Excerpt provided
>>>

Google Dataflow
Prerequisite
Before you run analysis job on Google Dataflow. You need to setup a GOOGLE_APPLICATION_CREDENTIALS
environment.
To generate google cloud application credential file, see Google Application Authentication. Usually, it is a json file.
Next go to Ananas Analytics Desktop workspace folder, edit the workspace.yml
file, and add the following env
settings:
settings:
env:
GOOGLE_APPLICATION_CREDENTIALS: [your_google_credentials_file_path]
Basic Settings
Engine Name
The name of the engine, this name will be shown in the
RUN
dropdown optionsEngine Description
The description of the engine
Project Id
The google cloud project id that you want to run the dataflow job
Google Cloud Storage Temp Location
A pipeline level default location for storing temporary files on Google cloud storage
gs://
.
Visualization Storage Settings
Visualization is a special form of Destination, where a relational database is used to host the final result so that Ananas Desktop can query and visualize the result. When running on a different engine, it is mandatory to specify a relational database that the engine can access.
Database Type
Choose between MySQL and PostgreSQL
Database URL
The url of the database. Please make sure your engine have good network setting and permission to access it
Database User
The database user name
Database Password
The database password

<<<

Task description
Return, verbatim, the portion of the Google Dataflow text running from "Visualization Storage Settings" up to and including "engine can access.".

Dataset extract
>>>

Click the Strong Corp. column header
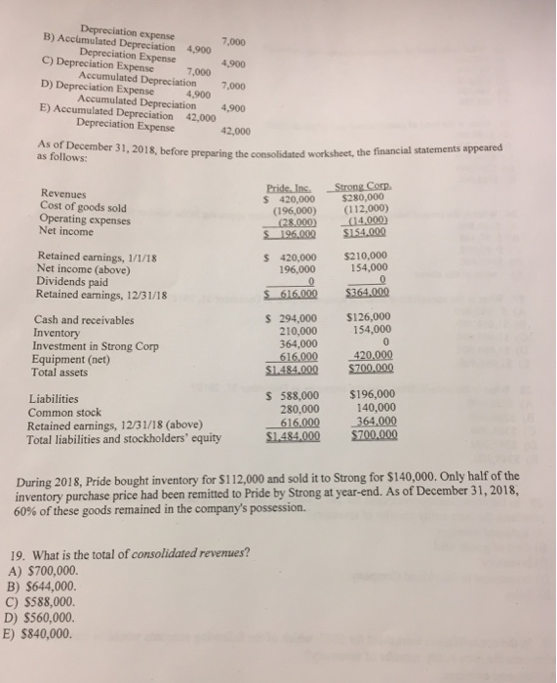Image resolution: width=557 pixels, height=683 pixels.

<<<

Written response
Visualization Storage Settings
Visualization is a special form of Destination, where a relational database is used to host the final result so that Ananas Desktop can query and visualize the result. When running on a different engine, it is mandatory to specify a relational database that the engine can access.